Gad grew up in a relatively affluent home in Copenhagen. Her father and uncle were the owners of the trading house G. Halkier & Co. She received a good education for a woman at the time and married Nicolas Urban Gad, a rear admiral, in 1872. They had two sons: Henry and Peter Urban Gad, who later became a filmmaker. She was a member of many trade unions and women's societies in Copenhagen, and her home was an important meeting place for intellectuals in Denmark at the turn of the century.

In 1886 she premiered as a dramatist at the Royal Danish Theatre's Ny Scene. In the mid-1890s, she was the driving force behind the successful 1895 Copenhagen Women's Exhibition. In 1898 she co-founded the Women's Trade and Clerical Association, which was the first professional organization of women in the office.
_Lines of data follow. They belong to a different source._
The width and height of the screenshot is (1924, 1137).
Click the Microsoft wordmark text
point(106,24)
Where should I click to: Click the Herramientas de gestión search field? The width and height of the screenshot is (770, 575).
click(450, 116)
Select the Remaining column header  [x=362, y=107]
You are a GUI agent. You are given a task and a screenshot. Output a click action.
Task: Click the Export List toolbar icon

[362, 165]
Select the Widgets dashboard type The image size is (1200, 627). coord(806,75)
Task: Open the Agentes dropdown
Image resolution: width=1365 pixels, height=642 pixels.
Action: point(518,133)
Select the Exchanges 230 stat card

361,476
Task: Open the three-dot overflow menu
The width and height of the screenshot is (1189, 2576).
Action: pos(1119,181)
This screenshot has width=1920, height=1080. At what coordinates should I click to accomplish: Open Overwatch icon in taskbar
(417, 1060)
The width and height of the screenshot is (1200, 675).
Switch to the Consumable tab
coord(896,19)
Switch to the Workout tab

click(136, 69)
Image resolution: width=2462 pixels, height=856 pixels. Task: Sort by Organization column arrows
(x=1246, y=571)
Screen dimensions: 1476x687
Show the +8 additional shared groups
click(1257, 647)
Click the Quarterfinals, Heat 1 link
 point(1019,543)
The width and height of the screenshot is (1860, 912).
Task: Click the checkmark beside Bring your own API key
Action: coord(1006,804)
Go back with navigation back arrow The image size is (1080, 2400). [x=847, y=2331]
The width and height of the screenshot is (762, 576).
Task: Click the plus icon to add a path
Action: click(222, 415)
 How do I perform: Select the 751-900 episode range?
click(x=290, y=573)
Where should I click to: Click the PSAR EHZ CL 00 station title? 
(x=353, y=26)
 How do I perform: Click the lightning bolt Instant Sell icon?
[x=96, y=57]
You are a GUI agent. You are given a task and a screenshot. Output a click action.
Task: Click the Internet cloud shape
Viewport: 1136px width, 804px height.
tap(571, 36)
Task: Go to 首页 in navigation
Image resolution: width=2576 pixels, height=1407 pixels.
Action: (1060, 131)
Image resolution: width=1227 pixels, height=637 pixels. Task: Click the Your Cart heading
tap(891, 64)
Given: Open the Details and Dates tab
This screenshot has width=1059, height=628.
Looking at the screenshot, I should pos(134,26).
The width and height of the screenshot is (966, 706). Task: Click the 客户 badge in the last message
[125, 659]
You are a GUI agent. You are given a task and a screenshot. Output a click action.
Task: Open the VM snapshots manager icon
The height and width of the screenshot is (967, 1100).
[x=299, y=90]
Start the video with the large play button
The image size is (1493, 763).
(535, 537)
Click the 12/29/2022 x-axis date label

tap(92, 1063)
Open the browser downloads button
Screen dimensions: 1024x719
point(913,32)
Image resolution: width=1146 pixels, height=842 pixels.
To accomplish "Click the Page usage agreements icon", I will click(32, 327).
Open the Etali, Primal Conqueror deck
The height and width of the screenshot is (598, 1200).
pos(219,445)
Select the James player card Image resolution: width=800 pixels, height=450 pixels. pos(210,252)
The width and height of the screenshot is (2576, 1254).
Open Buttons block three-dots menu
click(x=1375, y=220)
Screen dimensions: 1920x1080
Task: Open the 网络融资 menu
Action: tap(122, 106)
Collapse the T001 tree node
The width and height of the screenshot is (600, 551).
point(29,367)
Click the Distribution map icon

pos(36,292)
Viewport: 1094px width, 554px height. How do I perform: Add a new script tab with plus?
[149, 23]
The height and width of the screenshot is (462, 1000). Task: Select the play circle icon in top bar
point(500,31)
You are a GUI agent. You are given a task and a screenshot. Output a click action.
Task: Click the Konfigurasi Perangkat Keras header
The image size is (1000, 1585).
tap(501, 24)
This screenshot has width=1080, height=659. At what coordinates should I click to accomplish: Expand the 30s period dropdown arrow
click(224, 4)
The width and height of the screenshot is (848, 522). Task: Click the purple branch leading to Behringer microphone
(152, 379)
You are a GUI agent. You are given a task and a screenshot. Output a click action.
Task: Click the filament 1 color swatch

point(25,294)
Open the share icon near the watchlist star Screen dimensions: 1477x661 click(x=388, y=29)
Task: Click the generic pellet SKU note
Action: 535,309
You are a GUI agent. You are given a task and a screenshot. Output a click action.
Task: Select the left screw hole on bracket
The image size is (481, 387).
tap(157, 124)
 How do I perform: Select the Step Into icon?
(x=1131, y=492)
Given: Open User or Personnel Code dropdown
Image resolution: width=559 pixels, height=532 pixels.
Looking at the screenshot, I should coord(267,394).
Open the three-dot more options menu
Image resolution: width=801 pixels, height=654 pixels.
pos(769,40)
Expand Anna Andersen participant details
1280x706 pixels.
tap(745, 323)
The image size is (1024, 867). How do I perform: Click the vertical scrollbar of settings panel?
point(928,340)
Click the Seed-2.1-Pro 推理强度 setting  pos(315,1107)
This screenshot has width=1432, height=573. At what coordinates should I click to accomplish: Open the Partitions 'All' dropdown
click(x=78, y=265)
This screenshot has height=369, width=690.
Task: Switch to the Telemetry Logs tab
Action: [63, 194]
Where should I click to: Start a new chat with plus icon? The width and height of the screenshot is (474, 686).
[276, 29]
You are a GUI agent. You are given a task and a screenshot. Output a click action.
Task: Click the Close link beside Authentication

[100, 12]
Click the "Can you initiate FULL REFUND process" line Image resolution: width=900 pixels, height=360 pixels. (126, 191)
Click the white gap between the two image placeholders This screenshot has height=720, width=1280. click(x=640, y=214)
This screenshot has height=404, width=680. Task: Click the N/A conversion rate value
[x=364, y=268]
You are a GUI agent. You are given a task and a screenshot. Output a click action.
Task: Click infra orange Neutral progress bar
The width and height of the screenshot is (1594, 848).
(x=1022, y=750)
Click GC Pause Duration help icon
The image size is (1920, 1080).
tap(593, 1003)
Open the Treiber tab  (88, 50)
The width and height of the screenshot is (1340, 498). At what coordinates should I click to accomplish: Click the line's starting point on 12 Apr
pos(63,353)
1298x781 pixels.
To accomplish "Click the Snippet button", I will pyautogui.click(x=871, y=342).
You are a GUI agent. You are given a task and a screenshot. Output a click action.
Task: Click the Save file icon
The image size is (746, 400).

In 1905, Gad and the Danish Handicraft Association organized a "Colony Exhibition" at Tivoli Gardens, with Princess Louise as patron and Moses Melchior as president. It was Gad's intent to display an adult Black couple from the Danish West Indies. Due to being unable to persuade any adults to undertake the voyage, a decision was made to bring Black children to Denmark for the exhibit. Sarah Eliza Allen, an impoverished West Indian woman, consented to her 6 year old son Victor Cornelins being sent to Copenhagen in 1905. A 5 year old girl Alberta was also sent. Both children remained in Denmark for the rest of their lives. Alberta died of tuberculosis at a young age, while Victor went on to become a well-known educator.

==Etiquette - About Dealing with People==
Gad's book Etiquette - About Dealing with People (Danish: Takt og Tone - Om Omgang med Mennesker) was published in 1918. Her oft-repeated point is that when visitation is between considerate people then "etiquette" is not necessary. It is the indifferent, selfish, or directly ruthless people that create the need for a formal etiquette.

==Legacy and memorials==
Emma Gads Vej, a street in Ørestad, Copenhagen, is named after her. On 21 January 2013 Google made a doodle for Emma Gad's 161st birthday, in honor of her book of etiquette.